Rclone

What is it?

Rclone is a program to manage files on cloud storage. It is a feature-rich alternative to cloud vendors' web storage interfaces. Over 40 cloud storage products support rclone including S3 object stores, business & consumer file storage services, as well as standard transfer protocols.

Users call rclone "The Swiss army knife of cloud storage", and "Technology indistinguishable from magic".

Rclone really looks after your data. It preserves timestamps and verifies checksums at all times. Transfers over limited bandwidth; intermittent connections, or subject to quota can be restarted, from the last good file transferred. You can check the integrity of your files. Where possible, rclone employs server-side transfers to minimize local bandwidth use and transfers from one provider to another without using local disk.

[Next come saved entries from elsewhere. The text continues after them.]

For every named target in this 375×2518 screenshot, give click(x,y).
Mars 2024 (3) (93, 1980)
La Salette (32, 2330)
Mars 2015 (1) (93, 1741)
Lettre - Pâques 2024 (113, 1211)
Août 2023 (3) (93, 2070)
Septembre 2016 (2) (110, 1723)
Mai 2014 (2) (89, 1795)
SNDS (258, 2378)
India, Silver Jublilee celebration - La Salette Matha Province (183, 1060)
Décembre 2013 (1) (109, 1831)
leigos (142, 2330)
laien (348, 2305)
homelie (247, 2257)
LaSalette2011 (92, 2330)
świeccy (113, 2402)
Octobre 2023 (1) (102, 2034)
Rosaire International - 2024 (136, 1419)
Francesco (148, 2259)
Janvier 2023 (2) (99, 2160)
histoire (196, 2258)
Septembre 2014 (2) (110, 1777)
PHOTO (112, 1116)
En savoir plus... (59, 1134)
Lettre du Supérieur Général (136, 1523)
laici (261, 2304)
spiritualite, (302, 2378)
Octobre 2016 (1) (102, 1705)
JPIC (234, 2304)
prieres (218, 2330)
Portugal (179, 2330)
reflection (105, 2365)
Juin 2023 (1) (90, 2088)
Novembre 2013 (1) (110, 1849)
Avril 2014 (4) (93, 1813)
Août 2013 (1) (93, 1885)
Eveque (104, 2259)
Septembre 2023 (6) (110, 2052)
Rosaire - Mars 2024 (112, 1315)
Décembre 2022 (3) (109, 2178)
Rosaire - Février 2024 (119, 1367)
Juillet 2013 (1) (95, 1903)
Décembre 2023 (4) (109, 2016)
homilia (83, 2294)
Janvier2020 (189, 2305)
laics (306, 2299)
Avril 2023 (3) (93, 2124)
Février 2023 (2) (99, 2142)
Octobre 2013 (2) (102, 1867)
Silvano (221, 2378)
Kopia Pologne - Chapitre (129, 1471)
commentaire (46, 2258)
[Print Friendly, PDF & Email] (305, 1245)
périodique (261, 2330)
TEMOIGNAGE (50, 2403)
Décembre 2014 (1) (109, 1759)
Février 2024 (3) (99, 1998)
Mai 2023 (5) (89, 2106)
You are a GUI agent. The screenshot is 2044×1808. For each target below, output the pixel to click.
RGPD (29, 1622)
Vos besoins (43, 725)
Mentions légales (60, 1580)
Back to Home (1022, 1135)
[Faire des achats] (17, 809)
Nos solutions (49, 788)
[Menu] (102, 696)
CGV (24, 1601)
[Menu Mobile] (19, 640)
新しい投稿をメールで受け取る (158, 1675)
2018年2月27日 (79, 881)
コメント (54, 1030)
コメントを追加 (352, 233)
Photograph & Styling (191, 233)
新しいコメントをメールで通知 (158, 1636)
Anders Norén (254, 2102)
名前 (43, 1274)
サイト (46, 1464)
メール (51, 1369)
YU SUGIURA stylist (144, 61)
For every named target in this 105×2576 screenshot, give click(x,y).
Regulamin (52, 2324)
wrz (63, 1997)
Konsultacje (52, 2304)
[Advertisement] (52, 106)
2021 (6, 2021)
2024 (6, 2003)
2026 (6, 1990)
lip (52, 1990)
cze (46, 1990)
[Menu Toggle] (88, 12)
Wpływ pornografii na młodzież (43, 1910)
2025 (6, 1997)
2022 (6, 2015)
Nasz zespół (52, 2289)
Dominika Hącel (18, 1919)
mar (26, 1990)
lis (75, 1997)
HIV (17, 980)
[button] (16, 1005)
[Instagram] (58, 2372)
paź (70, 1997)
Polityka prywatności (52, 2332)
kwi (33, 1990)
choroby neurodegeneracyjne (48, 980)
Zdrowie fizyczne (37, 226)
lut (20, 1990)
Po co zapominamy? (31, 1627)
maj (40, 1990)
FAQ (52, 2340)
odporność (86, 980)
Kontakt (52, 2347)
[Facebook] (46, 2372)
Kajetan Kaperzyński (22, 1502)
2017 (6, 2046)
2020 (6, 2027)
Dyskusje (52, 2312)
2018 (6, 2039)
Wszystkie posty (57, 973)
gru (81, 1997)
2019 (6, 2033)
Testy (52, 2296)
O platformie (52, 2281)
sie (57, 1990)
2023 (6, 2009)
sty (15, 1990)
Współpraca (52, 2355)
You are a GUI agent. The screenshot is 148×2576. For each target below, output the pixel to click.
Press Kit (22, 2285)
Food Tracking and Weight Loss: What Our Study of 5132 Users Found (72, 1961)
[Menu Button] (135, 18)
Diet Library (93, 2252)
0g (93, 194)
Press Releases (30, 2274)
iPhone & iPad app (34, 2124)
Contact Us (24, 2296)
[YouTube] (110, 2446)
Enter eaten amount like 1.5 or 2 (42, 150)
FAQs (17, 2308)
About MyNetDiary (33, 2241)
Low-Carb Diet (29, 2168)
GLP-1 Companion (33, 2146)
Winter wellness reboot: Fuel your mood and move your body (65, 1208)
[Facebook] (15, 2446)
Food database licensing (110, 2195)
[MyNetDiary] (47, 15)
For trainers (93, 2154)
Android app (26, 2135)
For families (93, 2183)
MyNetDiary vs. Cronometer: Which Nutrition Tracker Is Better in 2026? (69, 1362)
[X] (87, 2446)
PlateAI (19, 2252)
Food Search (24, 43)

Rclone is mature, open-source software originally inspired by rsync and written in Go. The friendly support community is familiar with varied use cases.

The implementation described here is a containerized version of Rclone to run on OpenShift, alongside or integrated within ODH/RHOAI.

Deployment

Integrated in Open Data Hub or OpenShift AI

Use this method if you want to use Rclone from the ODH/RHOAI launcher or in a Data Science Project.

In the Cluster Settings menu, import the image quay.io/guimou/rclone-web-openshift:odh-rhoai_latest. You can name it Rclone.
In your DSP project, create a new workbench using the Rclone image. You can set the storage size as minimal as it's only there to store the configuration of the endpoints.

Tip

The minimal size allowed by the dashboard for a storage volume is currently 1GB, which is way more than what is required for the Rclone configuration. So you can also create a much smaller PVC manually in the namespace corresponding to your Data Science Project, for example 100MB or less, and select this volume when creating the workbench.

Launch Rclone from the link once it's deployed!
After the standard authentication, you end up on the Rclone Login page. There is nothing to enter, but I have not found yet how to bypass it. So simply click on "Login".

Standalone deployment

Use this method if you want to use Rclone on its own in a namespace. You can still optionally make a shortcut appear in the ODH/RHOAI dashboard.

Create a project/namespace for your installation.
Clone or head to this repo.
From the deploy folder, apply the different YAML files:
- 01-pvc.yaml: creates a persistent volume to hold the configuration
- 02-deployment.yaml: creates the deployment. Modify admin account and password if you want to restrict access. You should!
- 03-service.yaml, 04-route.yaml: create the external access so that you can connect to the Web UI.
- Optionally, to create a tile on the ODH/RHOAI dashboard:
  - modify the 05-tile.yaml file with the address of the Route that was created previously (namespace and name of the Route object).
  - the will appear under the available applications in the dashboard. Select it and click on "Enable" to make it appear in the "Enabled" menu.

Configuration

In this example, we will create an S3 configuration that connects to a bucket on the MCG from OpenShift Data Foundation. So you must have created this bucket in advance and have all the information about it: endpoint, access and secret keys, bucket name.

In Rclone, click on "Configs" to create the new Remote.
Create new configuration, give it a name, and select "Amazon S3 Compliant Storage Providers...", which includes Ceph and MCG (even if not listed).
Enter the connection info. You only have to enter the Access key and Secret, as well as the Endpoint in "Endpoint for S3 API". This last info is automatically copied in other fields, that's normal.
Finalize the config by clicking on "Next" at the bottom.

Now that you have the Remote set up, you can go on the Explorer, select the Remote, and browse it!

Usage Example

In this simple example, we will transfer a dump sample from Wikipedia. Wikimedia publishes those dumps daily, and they are mirrored by different organizations. In a "standard" setup, loading those information into your object store would not be really practical, sometimes involving downloading it first locally to then push it to your storage.

This is how we can do it with Rclone.

Create your Bucket Remote as described in Configuration.
Create another remote of type "HTTP", and enter the address of one of the mirrors. Here I used https://dumps.wikimedia.your.org/wikidatawiki/.
Open the Explorer view, set it in dual-pane layout. In the first pane open your Bucket Remote, and in the other one the HTTP. This is what it will look like:
Browse to the folder you want, select a file or a folder, and simply drag and drop it from the Wikidump to your bucket. You can select a big one to make things more interesting!
Head for the dashboard where you will see the file transfer happening in the background.

That's it! Nothing to install, high speed optimized transfer, and you could even do multiple transfers in the background,...